» **What the task asks**: Copy the entries below exactly as they appear, line for line.

» **Dataset records**:
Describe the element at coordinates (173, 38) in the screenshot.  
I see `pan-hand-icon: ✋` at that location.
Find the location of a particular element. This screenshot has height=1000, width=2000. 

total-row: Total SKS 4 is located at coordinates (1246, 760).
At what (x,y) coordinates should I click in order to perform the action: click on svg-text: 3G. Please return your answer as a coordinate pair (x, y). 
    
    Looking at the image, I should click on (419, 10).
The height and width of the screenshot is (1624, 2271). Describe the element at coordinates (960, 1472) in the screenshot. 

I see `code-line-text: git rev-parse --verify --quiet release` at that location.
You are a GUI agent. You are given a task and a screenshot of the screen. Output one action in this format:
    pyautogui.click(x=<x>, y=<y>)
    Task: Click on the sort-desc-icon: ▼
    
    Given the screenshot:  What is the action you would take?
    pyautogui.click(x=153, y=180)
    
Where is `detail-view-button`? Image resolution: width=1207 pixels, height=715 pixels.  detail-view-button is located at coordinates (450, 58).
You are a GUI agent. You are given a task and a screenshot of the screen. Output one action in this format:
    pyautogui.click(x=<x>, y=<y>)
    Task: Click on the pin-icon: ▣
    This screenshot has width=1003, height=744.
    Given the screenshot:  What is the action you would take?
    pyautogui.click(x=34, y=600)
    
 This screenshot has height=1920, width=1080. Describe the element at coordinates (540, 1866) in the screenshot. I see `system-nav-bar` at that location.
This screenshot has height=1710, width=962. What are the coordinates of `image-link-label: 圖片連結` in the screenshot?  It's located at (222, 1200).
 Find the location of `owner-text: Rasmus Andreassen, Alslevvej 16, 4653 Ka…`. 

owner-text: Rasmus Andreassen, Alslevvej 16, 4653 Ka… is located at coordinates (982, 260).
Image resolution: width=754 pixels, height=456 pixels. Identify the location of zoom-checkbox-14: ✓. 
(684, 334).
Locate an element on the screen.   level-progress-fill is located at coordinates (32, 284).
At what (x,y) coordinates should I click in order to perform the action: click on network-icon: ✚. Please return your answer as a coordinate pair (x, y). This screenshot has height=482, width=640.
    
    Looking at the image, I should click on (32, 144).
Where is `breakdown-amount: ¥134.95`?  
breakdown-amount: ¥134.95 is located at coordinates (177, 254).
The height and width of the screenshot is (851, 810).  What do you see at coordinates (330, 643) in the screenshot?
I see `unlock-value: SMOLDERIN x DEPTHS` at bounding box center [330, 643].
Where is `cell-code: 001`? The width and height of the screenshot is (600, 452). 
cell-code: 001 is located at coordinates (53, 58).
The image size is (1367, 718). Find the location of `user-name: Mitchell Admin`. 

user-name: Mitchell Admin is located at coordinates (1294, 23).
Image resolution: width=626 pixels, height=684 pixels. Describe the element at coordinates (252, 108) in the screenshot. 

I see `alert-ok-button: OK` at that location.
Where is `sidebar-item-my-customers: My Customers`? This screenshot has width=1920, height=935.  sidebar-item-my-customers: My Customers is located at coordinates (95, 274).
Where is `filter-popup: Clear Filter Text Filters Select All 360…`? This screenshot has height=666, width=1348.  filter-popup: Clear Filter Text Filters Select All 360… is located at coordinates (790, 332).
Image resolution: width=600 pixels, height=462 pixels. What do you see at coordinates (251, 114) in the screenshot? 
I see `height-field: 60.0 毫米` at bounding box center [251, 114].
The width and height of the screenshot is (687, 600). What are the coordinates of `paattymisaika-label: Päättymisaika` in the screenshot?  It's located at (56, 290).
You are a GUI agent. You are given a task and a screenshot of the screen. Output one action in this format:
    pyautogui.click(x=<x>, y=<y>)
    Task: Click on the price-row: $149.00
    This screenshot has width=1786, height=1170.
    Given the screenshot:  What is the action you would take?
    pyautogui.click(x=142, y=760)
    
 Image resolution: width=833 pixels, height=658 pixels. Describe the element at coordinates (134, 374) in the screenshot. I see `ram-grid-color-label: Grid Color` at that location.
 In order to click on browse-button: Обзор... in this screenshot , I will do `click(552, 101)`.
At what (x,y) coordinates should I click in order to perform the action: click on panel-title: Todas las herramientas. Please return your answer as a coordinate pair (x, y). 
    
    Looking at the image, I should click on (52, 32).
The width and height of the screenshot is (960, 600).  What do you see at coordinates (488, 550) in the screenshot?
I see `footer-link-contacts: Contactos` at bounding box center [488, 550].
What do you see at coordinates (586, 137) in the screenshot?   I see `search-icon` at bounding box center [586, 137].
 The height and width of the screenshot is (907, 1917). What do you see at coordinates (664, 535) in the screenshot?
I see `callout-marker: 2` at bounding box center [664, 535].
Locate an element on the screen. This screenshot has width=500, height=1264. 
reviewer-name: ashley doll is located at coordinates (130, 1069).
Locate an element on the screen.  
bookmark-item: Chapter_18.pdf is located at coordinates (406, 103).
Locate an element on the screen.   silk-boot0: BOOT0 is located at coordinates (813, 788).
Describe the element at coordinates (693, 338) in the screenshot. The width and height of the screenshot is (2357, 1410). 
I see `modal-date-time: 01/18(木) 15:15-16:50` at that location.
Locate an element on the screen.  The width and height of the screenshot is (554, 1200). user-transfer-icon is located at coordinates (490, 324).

» **Output of the exercise**:
Describe the element at coordinates (173, 38) in the screenshot.  
I see `pan-hand-icon: ✋` at that location.
Find the location of a particular element. This screenshot has height=1000, width=2000. 

total-row: Total SKS 4 is located at coordinates (1246, 760).
At what (x,y) coordinates should I click in order to perform the action: click on svg-text: 3G. Please return your answer as a coordinate pair (x, y). 
    
    Looking at the image, I should click on (419, 10).
The height and width of the screenshot is (1624, 2271). Describe the element at coordinates (960, 1472) in the screenshot. 

I see `code-line-text: git rev-parse --verify --quiet release` at that location.
You are a GUI agent. You are given a task and a screenshot of the screen. Output one action in this format:
    pyautogui.click(x=<x>, y=<y>)
    Task: Click on the sort-desc-icon: ▼
    
    Given the screenshot:  What is the action you would take?
    pyautogui.click(x=153, y=180)
    
Where is `detail-view-button`? Image resolution: width=1207 pixels, height=715 pixels.  detail-view-button is located at coordinates (450, 58).
You are a GUI agent. You are given a task and a screenshot of the screen. Output one action in this format:
    pyautogui.click(x=<x>, y=<y>)
    Task: Click on the pin-icon: ▣
    This screenshot has width=1003, height=744.
    Given the screenshot:  What is the action you would take?
    pyautogui.click(x=34, y=600)
    
 This screenshot has height=1920, width=1080. Describe the element at coordinates (540, 1866) in the screenshot. I see `system-nav-bar` at that location.
This screenshot has height=1710, width=962. What are the coordinates of `image-link-label: 圖片連結` in the screenshot?  It's located at (222, 1200).
 Find the location of `owner-text: Rasmus Andreassen, Alslevvej 16, 4653 Ka…`. 

owner-text: Rasmus Andreassen, Alslevvej 16, 4653 Ka… is located at coordinates (982, 260).
Image resolution: width=754 pixels, height=456 pixels. Identify the location of zoom-checkbox-14: ✓. 
(684, 334).
Locate an element on the screen.   level-progress-fill is located at coordinates (32, 284).
At what (x,y) coordinates should I click in order to perform the action: click on network-icon: ✚. Please return your answer as a coordinate pair (x, y). This screenshot has height=482, width=640.
    
    Looking at the image, I should click on (32, 144).
Where is `breakdown-amount: ¥134.95`?  
breakdown-amount: ¥134.95 is located at coordinates (177, 254).
The height and width of the screenshot is (851, 810).  What do you see at coordinates (330, 643) in the screenshot?
I see `unlock-value: SMOLDERIN x DEPTHS` at bounding box center [330, 643].
Where is `cell-code: 001`? The width and height of the screenshot is (600, 452). 
cell-code: 001 is located at coordinates (53, 58).
The image size is (1367, 718). Find the location of `user-name: Mitchell Admin`. 

user-name: Mitchell Admin is located at coordinates (1294, 23).
Image resolution: width=626 pixels, height=684 pixels. Describe the element at coordinates (252, 108) in the screenshot. 

I see `alert-ok-button: OK` at that location.
Where is `sidebar-item-my-customers: My Customers`? This screenshot has width=1920, height=935.  sidebar-item-my-customers: My Customers is located at coordinates (95, 274).
Where is `filter-popup: Clear Filter Text Filters Select All 360…`? This screenshot has height=666, width=1348.  filter-popup: Clear Filter Text Filters Select All 360… is located at coordinates (790, 332).
Image resolution: width=600 pixels, height=462 pixels. What do you see at coordinates (251, 114) in the screenshot? 
I see `height-field: 60.0 毫米` at bounding box center [251, 114].
The width and height of the screenshot is (687, 600). What are the coordinates of `paattymisaika-label: Päättymisaika` in the screenshot?  It's located at (56, 290).
You are a GUI agent. You are given a task and a screenshot of the screen. Output one action in this format:
    pyautogui.click(x=<x>, y=<y>)
    Task: Click on the price-row: $149.00
    This screenshot has width=1786, height=1170.
    Given the screenshot:  What is the action you would take?
    pyautogui.click(x=142, y=760)
    
 Image resolution: width=833 pixels, height=658 pixels. Describe the element at coordinates (134, 374) in the screenshot. I see `ram-grid-color-label: Grid Color` at that location.
 In order to click on browse-button: Обзор... in this screenshot , I will do `click(552, 101)`.
At what (x,y) coordinates should I click in order to perform the action: click on panel-title: Todas las herramientas. Please return your answer as a coordinate pair (x, y). 
    
    Looking at the image, I should click on (52, 32).
The width and height of the screenshot is (960, 600).  What do you see at coordinates (488, 550) in the screenshot?
I see `footer-link-contacts: Contactos` at bounding box center [488, 550].
What do you see at coordinates (586, 137) in the screenshot?   I see `search-icon` at bounding box center [586, 137].
 The height and width of the screenshot is (907, 1917). What do you see at coordinates (664, 535) in the screenshot?
I see `callout-marker: 2` at bounding box center [664, 535].
Locate an element on the screen. This screenshot has width=500, height=1264. 
reviewer-name: ashley doll is located at coordinates (130, 1069).
Locate an element on the screen.  
bookmark-item: Chapter_18.pdf is located at coordinates (406, 103).
Locate an element on the screen.   silk-boot0: BOOT0 is located at coordinates (813, 788).
Describe the element at coordinates (693, 338) in the screenshot. The width and height of the screenshot is (2357, 1410). 
I see `modal-date-time: 01/18(木) 15:15-16:50` at that location.
Locate an element on the screen.  The width and height of the screenshot is (554, 1200). user-transfer-icon is located at coordinates (490, 324).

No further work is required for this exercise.